* [SUPPLIED INFORMATION]

•••••

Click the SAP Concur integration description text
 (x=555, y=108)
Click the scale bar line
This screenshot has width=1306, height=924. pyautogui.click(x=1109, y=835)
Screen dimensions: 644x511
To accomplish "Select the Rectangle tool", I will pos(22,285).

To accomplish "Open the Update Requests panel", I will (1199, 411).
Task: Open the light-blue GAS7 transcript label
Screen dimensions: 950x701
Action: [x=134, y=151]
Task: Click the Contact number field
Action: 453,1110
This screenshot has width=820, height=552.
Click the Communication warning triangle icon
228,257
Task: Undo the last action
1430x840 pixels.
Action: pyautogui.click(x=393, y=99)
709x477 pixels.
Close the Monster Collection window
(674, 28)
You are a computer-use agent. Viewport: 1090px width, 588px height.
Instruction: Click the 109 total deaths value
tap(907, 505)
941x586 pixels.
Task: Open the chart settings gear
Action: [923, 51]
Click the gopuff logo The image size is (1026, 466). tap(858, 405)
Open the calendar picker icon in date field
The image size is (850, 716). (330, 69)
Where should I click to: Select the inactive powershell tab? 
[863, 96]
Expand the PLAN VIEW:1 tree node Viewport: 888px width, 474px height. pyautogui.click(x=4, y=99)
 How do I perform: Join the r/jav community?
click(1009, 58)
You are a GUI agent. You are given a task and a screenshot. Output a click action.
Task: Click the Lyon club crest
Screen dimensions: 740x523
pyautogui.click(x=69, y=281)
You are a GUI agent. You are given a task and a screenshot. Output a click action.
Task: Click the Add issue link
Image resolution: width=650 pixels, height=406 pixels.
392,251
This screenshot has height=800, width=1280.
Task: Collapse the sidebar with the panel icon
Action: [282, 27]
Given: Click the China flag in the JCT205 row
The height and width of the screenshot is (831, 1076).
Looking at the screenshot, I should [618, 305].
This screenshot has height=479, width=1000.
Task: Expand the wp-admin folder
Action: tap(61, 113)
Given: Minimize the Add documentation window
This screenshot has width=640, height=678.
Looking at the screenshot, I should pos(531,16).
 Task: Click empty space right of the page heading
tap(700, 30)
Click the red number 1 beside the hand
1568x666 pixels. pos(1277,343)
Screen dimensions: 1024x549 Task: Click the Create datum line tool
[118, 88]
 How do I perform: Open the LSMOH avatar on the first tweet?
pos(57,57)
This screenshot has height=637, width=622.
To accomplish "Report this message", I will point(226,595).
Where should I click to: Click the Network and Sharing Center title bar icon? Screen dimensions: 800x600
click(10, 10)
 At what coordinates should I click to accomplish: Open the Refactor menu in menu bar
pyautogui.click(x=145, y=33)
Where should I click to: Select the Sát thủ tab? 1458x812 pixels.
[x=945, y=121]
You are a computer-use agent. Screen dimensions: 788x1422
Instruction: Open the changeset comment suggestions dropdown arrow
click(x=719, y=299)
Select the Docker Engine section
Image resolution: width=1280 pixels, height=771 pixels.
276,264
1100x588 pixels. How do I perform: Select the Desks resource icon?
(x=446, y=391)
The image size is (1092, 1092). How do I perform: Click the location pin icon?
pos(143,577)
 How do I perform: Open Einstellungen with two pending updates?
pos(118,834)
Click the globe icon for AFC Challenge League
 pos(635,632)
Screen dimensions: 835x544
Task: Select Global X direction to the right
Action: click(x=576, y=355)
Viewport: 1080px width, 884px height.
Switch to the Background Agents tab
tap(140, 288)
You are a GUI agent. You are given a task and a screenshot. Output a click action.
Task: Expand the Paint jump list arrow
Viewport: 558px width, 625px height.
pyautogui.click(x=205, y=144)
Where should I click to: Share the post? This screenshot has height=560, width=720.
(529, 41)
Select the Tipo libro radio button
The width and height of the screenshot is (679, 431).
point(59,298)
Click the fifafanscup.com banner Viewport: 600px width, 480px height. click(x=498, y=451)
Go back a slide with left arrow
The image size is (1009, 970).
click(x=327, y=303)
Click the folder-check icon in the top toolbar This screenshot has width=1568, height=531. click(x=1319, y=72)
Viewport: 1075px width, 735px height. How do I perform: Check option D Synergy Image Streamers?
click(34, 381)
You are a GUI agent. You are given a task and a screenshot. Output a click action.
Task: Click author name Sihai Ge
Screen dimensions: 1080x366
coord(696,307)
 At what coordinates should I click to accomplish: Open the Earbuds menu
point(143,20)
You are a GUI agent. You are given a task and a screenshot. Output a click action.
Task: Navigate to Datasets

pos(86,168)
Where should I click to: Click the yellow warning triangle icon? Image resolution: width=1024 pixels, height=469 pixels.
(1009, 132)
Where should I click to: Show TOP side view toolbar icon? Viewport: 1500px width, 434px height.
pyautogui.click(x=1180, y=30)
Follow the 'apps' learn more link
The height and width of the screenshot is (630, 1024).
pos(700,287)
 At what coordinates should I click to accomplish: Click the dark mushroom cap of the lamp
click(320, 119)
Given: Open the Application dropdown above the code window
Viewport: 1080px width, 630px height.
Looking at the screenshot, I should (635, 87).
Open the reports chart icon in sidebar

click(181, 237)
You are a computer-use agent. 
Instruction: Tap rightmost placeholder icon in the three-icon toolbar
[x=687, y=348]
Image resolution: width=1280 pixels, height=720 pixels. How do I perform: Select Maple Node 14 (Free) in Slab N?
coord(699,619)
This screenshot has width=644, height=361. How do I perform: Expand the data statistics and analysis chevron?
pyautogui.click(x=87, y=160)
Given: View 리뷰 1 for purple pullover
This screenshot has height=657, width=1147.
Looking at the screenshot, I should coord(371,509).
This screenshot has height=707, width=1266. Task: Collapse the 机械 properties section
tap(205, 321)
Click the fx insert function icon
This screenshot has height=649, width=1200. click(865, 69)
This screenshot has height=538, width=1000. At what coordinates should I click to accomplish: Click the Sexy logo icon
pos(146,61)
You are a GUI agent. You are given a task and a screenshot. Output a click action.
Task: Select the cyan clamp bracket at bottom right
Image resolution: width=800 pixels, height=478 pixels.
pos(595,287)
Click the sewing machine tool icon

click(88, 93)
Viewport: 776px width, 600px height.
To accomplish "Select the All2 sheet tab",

•••••

* [WHAT NEEDS TO BE DONE] Track down every line in the entries that includes the string "computer", and copy it.

* [RESULT OF THIS TASK]
You are a computer-use agent. Viewport: 1090px width, 588px height.
You are a computer-use agent. Screen dimensions: 788x1422
You are a computer-use agent. 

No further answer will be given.